- Length: 174 km (108 mi)
- Location: Wales
- Designation: UK National Trail
- Trailheads: River Dyfi (Dovey), Wales Borth, Wales
- Use: Hiking

= Dyfi Valley Way =

108-mile footpath in mid Wales

The Dyfi Valley Way is a long distance footpath in Mid Wales.

==Route==
The 108 mi route runs all the way up one side of the River Dyfi (Afon Dyfi) and down the other side. The starting and finishing points, near the river's estuary, are Borth and Aberdyfi. The route follows the north side of the Dyfi through Pennal and the Centre for Alternative Technology at Llwyngwern quarry. Across the site of King Arthur's last battle at Camlan, the Way takes in the strenuous climb up to the summit of Aran Fawddwy, which at 2,971 ft (906 metres) is the highest peak south of Snowdon and the 16th highest summit in Wales. At Llanuwchllyn the route retraces its steps south of the Dovey through Llanymawddwy and Machynlleth.

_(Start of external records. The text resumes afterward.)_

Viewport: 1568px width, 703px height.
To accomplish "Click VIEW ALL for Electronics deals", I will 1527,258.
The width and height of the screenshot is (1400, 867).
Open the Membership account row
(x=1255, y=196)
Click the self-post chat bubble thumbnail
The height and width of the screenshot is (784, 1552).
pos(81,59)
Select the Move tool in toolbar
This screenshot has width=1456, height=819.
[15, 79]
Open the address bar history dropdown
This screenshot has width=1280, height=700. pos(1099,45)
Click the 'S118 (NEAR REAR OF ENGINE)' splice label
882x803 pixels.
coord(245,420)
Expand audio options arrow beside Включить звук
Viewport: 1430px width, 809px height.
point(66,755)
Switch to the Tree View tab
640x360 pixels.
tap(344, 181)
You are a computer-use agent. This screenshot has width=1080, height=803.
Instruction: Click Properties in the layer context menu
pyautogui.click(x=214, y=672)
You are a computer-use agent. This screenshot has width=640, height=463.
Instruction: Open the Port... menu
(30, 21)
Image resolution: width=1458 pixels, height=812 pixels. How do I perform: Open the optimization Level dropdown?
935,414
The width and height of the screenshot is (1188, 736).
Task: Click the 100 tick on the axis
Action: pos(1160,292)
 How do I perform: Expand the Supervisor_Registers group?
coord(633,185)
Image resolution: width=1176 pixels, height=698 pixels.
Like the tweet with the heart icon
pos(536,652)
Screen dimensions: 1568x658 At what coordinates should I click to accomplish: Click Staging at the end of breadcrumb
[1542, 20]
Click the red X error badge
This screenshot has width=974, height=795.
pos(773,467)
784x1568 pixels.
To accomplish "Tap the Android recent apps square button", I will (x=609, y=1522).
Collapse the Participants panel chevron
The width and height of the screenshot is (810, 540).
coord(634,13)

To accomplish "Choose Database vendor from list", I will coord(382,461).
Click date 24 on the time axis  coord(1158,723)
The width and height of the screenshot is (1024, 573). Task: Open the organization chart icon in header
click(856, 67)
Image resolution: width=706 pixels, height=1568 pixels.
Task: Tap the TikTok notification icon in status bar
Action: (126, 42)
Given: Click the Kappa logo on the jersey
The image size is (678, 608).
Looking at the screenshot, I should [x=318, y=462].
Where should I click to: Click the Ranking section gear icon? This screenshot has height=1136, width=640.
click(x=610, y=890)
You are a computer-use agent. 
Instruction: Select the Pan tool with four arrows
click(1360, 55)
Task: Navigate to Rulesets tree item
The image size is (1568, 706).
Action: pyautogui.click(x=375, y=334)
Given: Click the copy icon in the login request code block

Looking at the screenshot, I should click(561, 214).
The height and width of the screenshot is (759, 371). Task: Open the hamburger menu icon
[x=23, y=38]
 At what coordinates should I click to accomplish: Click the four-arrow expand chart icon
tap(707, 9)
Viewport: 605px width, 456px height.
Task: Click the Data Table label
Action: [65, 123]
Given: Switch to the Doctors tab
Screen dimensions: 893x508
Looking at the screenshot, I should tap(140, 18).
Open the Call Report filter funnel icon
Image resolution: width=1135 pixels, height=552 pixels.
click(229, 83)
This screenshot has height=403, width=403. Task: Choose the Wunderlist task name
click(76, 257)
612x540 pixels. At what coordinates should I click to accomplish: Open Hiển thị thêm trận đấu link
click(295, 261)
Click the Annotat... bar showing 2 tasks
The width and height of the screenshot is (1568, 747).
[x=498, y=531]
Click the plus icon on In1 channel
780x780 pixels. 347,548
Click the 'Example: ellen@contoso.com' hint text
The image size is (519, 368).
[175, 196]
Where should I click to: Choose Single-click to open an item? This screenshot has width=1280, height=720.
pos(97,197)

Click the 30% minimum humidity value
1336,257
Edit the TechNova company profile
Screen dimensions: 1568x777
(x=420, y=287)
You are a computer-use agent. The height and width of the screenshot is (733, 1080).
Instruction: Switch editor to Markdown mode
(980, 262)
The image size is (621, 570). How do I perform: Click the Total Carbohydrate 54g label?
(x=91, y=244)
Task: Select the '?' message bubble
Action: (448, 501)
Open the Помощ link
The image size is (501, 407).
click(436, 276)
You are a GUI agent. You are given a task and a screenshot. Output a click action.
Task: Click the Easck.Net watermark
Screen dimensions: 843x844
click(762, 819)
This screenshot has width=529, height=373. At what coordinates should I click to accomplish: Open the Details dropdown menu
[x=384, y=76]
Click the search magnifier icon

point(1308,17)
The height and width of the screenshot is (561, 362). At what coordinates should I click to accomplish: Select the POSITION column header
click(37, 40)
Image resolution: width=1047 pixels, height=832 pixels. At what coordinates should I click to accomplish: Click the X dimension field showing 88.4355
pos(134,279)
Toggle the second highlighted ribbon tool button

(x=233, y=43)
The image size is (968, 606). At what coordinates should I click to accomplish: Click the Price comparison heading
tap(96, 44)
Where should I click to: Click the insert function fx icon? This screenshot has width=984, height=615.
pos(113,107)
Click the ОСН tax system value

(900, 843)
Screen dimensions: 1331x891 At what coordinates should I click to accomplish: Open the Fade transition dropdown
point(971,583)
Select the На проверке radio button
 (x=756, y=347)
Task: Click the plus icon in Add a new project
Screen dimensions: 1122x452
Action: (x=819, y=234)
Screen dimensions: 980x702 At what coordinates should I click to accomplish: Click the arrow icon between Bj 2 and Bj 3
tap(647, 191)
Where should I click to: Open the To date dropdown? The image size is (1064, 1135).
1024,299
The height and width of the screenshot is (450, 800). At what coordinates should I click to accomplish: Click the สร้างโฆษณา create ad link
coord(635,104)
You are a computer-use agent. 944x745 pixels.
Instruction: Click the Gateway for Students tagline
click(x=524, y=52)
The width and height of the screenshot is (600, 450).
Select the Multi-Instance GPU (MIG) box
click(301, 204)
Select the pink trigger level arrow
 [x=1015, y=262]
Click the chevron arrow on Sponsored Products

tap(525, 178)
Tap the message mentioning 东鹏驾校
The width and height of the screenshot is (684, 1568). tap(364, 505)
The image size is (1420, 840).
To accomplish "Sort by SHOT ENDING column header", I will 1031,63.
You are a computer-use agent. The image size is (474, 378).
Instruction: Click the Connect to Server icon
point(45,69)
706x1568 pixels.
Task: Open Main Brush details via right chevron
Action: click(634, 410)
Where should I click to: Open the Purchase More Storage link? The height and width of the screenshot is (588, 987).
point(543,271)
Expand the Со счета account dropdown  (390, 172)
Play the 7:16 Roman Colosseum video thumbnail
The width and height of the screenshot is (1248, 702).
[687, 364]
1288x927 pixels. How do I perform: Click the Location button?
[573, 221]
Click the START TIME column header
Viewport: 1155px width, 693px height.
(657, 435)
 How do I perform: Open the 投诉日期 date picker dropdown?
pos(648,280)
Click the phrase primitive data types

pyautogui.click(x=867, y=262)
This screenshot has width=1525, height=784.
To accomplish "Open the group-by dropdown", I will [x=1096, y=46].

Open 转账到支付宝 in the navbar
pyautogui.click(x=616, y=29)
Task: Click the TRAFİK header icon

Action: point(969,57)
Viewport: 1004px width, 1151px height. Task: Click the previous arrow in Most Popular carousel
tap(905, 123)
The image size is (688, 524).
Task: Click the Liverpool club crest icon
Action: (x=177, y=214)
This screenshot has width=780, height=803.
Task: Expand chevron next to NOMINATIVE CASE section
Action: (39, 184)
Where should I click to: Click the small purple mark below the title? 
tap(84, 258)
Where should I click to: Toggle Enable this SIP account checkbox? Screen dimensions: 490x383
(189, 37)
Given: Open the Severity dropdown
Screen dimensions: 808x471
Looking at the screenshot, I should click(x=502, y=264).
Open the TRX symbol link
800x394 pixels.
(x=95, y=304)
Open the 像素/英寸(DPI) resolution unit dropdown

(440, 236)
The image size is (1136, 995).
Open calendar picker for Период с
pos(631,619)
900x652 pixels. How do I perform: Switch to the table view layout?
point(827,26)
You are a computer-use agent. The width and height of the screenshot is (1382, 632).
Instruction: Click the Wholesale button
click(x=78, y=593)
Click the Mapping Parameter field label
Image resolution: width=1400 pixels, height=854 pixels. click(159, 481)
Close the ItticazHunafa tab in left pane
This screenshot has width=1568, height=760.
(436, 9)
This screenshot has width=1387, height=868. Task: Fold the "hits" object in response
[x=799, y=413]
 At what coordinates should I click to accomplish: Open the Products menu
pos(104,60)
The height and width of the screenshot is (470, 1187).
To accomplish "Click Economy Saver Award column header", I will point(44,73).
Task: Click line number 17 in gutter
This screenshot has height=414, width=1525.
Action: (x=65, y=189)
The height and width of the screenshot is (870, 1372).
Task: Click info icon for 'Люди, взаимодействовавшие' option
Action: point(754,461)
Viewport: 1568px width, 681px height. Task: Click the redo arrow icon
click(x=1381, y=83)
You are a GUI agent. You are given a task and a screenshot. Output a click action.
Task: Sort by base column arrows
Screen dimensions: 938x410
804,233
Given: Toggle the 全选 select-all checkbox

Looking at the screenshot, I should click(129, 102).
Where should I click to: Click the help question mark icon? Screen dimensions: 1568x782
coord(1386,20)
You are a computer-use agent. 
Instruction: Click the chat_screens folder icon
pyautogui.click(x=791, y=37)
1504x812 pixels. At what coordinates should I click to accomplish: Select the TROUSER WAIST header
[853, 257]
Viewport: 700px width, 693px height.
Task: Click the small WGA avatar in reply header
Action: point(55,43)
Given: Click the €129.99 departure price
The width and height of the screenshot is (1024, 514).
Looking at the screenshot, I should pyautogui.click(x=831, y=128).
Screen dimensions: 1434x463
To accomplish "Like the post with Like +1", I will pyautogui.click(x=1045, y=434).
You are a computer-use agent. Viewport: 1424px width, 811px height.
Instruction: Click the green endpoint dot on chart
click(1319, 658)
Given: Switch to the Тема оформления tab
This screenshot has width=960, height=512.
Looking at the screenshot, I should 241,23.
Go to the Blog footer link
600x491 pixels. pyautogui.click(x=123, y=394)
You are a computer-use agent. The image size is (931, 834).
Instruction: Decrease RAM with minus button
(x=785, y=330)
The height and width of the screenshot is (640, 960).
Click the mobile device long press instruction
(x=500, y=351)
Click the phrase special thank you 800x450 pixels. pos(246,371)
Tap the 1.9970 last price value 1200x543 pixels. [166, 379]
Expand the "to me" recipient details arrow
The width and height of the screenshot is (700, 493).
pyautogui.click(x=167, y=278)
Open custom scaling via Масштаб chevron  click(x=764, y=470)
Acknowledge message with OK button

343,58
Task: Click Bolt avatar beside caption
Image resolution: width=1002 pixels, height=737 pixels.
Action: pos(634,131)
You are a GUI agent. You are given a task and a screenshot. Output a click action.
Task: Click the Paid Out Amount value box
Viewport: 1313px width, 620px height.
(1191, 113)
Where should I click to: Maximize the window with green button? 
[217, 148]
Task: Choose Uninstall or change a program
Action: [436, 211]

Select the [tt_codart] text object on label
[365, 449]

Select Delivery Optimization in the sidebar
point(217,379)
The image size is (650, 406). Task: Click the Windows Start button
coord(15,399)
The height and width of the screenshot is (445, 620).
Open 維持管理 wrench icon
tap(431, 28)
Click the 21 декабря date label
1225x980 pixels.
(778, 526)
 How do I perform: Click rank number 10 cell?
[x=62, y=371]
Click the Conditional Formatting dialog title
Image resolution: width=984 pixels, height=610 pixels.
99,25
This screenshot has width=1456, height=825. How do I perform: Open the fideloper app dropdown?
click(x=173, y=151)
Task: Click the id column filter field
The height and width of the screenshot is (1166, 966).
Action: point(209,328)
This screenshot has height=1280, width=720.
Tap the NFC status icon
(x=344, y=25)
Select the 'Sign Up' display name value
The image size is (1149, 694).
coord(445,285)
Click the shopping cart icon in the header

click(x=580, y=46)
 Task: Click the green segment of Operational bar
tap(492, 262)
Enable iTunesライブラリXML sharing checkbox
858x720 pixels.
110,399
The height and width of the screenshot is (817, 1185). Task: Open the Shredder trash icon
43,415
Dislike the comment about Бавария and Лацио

The walk links with the Meirionnydd Coast Walk at Aberdyfi and with the Ceredigion Coast Path at Borth.

The route is partly waymarked, and is highly varied in character; it leads the walker along seldom walked routes. A good map is required and, if possible, a route guide (which is available from the local Tourist Information Centres).

The Dyfi valley (Dyffryn Dyfi) is in Mid Wales and the river's lower reaches are sometimes regarded as the boundary between north and south Wales.

==Nearby footpaths==
- Ceredigion Coast Path (which is part of the Wales Coast Path)
- Glyndŵr's Way
- Meirionnydd Coast Walk (also part of the Wales Coast path)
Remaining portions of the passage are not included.